The Calgary-based railway posted a double-digit rise in third-quarter profits that beat analyst expectations and expressed optimism its labour woes are behind it, sending its stock to a record high of $93.91 during the session.
It closed at $93.18, up $5.29 or six per cent, on heavy volume on the Toronto Stock Exchange.
"Progress and momentum are both building," Harrison told a conference call to discuss the results.
"Overall I'm very, very pleased with where we are."
Net income for the three months ended Sept. 30 was $224 million, an increase of $37 million or 20 per cent from the year earlier.
Its diluted earnings per share were $1.30, up 18 per cent and revenue was up $110 million, or eight per cent, to $1.5 billion.
The profit beat analyst estimates by a penny a share and revenue was slightly above the consensus estimate compiled by Thomson Reuters.
On the call, Harrison said "there's been some very nice progress taking place on the labour front."
He said he's met with the Teamsters union representing track maintenance workers and he doesn't see a work stoppage coming.

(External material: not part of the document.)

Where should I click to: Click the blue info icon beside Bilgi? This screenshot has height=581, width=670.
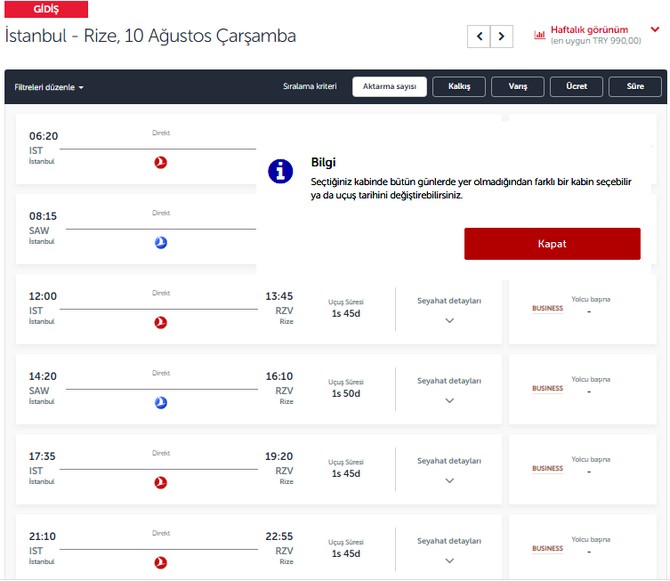(x=281, y=170)

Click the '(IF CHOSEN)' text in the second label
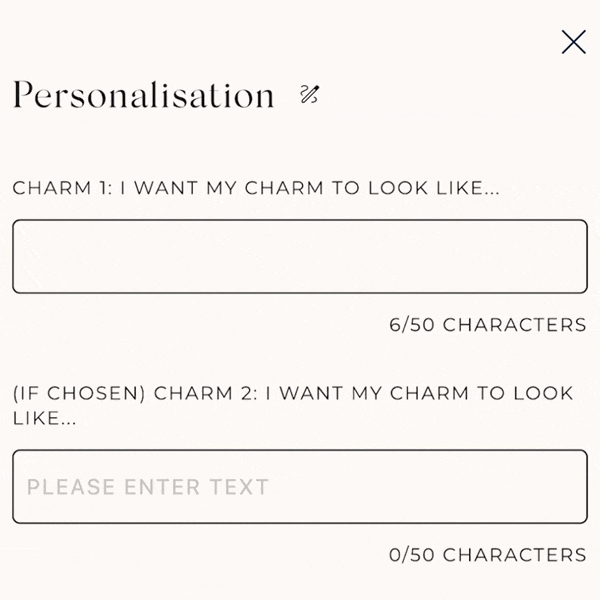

"But having said that, we're prepared, in case I'm wrong, better than we've probably ever been."
Harrison said he's also encouraged that the railway reached a tentative agreement with the United Steelworkers, which represents 800 clerical and intermodal employees.
The only outstanding issue is with running trades workers, some 4,800 locomotive engineers, conductors, yardmen and others who walked off the job in May before Ottawa forced them back to work.
Harrison expects that to be resolved by an arbitrator in the new year.
It's the first full quarter at CP for Harrison who was brought in by a major CP shareholder to reform the company that traces its history back more than 120 years to the early years of Confederation.
Harrison was installed at the end of the second quarter after a hard-fought battle between Canadian Pacific's former board, led by former chairman John Cleghorn, and shareholders led by U.S. hedge fund manager Bill Ackman who was dissatisfied with CP's performance under former CEO Fred Green.
Harrison said his team has made significant progress in improving operations.
"We have implemented new services; closed terminals and certain yard operations; and we've put a new leadership team in place. The team has made significant progress on operational improvements, controlling costs and on delivering results. And this is just the beginning," he said in a release.
The company's operating ratio — a closely watched measure of how much revenue is required to run the business — improved to 74.1 per cent.
That's an improvement of 1.7 percentage points but still far from the levels that Harrison has targeted for Canadian Pacific, which has a rail system that spans Canada and the United States.